┌─ Input data

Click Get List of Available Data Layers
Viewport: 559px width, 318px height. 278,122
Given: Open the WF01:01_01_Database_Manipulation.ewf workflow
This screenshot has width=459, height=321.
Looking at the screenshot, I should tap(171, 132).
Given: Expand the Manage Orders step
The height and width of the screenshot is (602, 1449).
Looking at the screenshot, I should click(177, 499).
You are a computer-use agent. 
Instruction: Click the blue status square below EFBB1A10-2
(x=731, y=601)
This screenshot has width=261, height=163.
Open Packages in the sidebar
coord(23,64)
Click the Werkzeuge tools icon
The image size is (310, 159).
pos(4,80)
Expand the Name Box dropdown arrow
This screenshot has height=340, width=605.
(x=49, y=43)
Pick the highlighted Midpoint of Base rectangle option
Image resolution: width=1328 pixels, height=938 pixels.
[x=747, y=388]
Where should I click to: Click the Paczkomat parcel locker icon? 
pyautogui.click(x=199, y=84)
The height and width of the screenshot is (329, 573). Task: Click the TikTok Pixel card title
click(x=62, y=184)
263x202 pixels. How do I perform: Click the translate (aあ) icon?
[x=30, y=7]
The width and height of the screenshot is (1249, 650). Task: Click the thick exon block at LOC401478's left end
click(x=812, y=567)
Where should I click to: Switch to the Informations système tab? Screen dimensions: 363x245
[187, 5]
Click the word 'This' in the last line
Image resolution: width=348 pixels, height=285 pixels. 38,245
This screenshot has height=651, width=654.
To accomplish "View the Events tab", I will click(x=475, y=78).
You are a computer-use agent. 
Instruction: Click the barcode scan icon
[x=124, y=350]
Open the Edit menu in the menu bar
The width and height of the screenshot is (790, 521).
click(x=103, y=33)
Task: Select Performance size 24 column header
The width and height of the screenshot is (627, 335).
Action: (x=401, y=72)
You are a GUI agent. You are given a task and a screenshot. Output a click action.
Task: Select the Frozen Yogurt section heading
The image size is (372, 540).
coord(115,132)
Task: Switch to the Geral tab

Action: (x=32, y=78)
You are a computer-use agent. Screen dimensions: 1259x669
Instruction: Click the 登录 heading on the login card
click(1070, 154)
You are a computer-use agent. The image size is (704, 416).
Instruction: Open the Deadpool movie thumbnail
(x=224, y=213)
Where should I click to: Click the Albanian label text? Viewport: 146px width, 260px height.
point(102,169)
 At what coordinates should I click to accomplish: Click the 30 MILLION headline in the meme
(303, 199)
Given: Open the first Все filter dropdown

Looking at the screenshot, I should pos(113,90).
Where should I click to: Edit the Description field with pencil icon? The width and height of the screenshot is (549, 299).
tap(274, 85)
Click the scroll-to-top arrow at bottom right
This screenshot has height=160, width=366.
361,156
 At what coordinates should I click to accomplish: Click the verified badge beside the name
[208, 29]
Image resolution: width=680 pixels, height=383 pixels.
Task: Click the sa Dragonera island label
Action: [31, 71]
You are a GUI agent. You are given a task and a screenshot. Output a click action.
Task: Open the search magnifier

└─

Task: Please return all lines from the records that hold the word "computer".

Response:
You are a computer-use agent. 
You are a computer-use agent. 
You are a computer-use agent. Screen dimensions: 1259x669
You are a computer-use agent. The image size is (704, 416).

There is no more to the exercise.